XLNet dissected: one undergrad's readable PyTorch port
A stripped-down, single-file XLNet implementation that actually fits in your head — and your GPU.

What it does
This is a minimal PyTorch re-implementation of XLNet, the permutation-based language model that beat BERT on GLUE back in 2019. It runs pre-training on a single text file with batch size 1, exposing every hyperparameter from reuse_len to mask_beta as CLI flags. A Jupyter notebook version runs on Colab for the GPU-poor.
The interesting bit
The original Google/CMU XLNet repo is industrial-scale TensorFlow. This is essentially a pedagogical autopsy: one undergraduate re-built the core architecture — permutation language modeling, two-stream attention, Transformer-XL memory caching — in plain PyTorch you can step through in an afternoon. The README even walks through the paper’s key diagrams one by one, which is rarer than it should be.
Key highlights
- Single-file pre-training script (
main.py) with ~dozen exposed hyperparameters matching the paper - Uses Hugging Face’s BERT tokenizer as a stopgap (SentencePiece migration “soon” per README)

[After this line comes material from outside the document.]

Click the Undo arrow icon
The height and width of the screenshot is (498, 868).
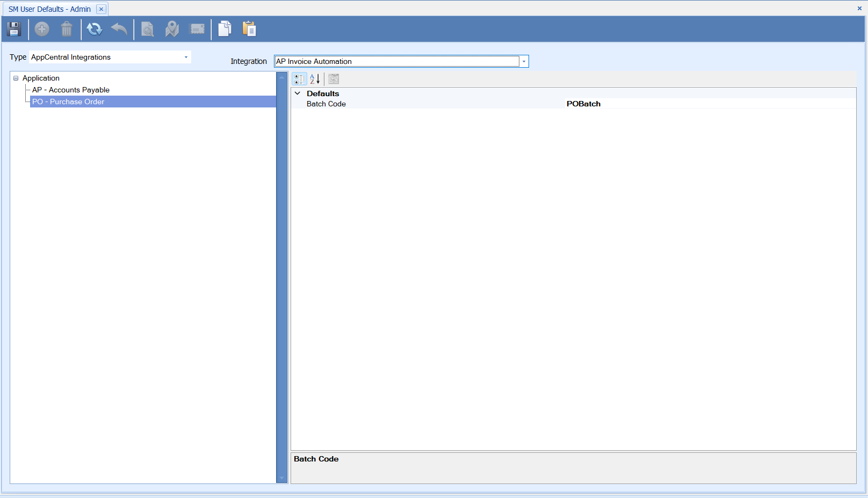coord(119,29)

- Includes paper’s hyperparameter table and GLUE benchmark comparison vs. BERT
- Colab notebook for zero-install experimentation
- Apache 2.0, same as upstream
Caveats
- “Simple” here means readable, not fast: batch size 1, no distributed training, no fine-tuning scripts visible
- Tokenizer is still BERT’s WordPiece, not XLNet’s original SentencePiece
- No training logs, checkpoints, or reproducibility notes provided
Verdict
Grab this if you’re trying to understand why XLNet’s permutation trick works and don’t want to fight a 10K-line TF codebase. Skip it if you need production pre-training or fine-tuning pipelines — this is a teaching skeleton, not a workhorse.